VISION: An International Prospective Open Label Multicenter Randomized Phase 3 Study of 177Lu-PSMA-617 in the Treatment of Patients With Progressive PSMA-positive Metastatic Castration-resistant Prostate Cancer (mCRPC)
The purpose this study is to compare overall survival (OS) in patients with progressive PSMA-positive mCRPC who receive 177Lu-PSMA-617 in addition to best supportive/best standard of care versus patients treated with best supportive/best standard of care alone.

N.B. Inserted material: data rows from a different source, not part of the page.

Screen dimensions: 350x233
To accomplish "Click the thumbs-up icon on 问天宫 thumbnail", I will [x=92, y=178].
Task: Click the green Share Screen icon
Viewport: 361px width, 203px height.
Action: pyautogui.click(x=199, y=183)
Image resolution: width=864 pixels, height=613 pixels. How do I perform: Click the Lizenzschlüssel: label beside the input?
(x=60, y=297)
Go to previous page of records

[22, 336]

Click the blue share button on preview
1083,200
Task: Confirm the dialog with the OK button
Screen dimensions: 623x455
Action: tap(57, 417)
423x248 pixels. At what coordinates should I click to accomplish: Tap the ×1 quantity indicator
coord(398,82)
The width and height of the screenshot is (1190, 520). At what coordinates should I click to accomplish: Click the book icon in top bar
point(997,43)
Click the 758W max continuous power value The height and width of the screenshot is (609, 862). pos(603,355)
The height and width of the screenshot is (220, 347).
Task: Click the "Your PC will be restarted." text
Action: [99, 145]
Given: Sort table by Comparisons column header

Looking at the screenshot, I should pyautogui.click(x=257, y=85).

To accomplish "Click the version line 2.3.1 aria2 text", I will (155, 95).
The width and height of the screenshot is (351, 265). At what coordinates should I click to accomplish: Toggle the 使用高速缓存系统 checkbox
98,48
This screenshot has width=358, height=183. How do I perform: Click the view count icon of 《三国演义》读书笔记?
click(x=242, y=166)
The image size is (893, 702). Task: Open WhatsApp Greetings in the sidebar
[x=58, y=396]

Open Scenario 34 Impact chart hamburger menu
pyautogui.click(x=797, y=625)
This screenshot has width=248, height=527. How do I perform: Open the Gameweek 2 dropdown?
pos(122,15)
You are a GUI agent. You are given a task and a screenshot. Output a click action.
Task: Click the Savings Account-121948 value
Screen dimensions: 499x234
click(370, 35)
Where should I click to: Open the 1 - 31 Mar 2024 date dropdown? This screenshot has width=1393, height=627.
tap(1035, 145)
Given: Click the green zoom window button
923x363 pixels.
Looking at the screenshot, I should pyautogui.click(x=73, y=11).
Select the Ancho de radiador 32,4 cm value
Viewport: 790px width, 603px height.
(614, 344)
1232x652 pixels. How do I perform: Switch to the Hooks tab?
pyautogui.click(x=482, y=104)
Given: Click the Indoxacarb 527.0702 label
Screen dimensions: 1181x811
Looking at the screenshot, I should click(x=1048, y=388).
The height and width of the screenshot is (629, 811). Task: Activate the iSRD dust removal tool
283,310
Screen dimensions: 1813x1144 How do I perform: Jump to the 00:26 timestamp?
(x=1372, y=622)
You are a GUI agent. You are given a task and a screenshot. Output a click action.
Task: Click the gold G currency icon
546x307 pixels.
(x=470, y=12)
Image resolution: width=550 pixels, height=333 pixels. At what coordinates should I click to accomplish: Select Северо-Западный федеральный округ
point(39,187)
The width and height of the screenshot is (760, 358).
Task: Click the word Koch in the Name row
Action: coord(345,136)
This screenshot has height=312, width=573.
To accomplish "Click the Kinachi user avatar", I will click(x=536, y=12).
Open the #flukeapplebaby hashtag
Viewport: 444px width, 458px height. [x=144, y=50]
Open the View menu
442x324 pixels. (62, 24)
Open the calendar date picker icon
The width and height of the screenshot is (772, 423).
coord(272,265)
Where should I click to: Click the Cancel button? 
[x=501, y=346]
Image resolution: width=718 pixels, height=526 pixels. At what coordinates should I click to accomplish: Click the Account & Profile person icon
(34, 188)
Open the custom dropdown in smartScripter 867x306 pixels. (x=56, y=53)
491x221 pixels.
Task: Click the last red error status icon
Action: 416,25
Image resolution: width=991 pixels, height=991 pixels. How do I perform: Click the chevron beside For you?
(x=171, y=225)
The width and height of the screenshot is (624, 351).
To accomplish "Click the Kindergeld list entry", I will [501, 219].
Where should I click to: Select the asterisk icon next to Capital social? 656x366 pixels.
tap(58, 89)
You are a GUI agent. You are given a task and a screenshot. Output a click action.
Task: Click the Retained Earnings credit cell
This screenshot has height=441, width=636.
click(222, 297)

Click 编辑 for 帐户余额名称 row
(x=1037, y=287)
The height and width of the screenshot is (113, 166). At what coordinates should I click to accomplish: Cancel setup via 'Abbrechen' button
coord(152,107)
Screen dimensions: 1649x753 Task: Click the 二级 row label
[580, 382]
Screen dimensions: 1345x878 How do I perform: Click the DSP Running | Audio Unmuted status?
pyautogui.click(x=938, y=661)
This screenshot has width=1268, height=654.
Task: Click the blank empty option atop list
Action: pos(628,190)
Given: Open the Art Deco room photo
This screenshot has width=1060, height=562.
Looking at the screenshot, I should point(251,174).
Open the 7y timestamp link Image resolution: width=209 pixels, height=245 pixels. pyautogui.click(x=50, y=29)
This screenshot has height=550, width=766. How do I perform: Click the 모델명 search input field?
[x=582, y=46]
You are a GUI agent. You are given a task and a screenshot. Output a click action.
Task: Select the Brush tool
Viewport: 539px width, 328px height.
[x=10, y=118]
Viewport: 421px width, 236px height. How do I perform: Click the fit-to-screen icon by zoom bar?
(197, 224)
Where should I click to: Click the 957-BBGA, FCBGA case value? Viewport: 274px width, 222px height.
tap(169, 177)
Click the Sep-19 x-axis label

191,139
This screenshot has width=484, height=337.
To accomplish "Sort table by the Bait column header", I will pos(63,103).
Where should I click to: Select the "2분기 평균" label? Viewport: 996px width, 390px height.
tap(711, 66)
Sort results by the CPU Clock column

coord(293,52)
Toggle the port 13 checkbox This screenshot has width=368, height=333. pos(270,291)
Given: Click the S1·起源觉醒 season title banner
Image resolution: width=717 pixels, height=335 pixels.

Patients with PSMA positive scans will be randomized in a 2:1 ratio to receive either 177Lu-PSMA-617 plus best supportive/best standard of care or to receive best supportive/best standard of care only. Best supportive/best standard of care will be determined by the treating physician/investigator but will exclude investigational agents, cytotoxic chemotherapy, other systemic radioisotopes, and hemi-body radiotherapy. Novel androgen axis drugs [NAADs] (such as abiraterone or enzalutamide) are allowed. The study is open-label and patients will be monitored throughout the 6 to 10-month treatment period for survival, disease progression, and adverse events. A long-term follow-up period will include the collection of survival and treatment updates, adverse events assessment, as well as blood for hematology and chemistry testing. During follow-up, patients will be contacted every 3 months (?1 month) via phone, email, or letter for 24 months or until the the overall censoring rate for survival reduces to a level identified in the SAP. An End of Treatment visit should occur once a patient is to enter the long term follow up. This visit should occur approximately 30 days from the last dose of 177Lu-PSMA-617 or best supportive/best standard of care, but before the initiation of subsequent anti-cancer treatment, outside of what is allowed on study. The planned enrollment for this study is 750 patients.
Participants will not be paid for their participation.
- IRB Number: 1807479345 (PSMA-617-01)
- Research Study Identifier: TX9181
- Principal Investigator: Roberto Pili, MD
Contact the research team to learn more about this study.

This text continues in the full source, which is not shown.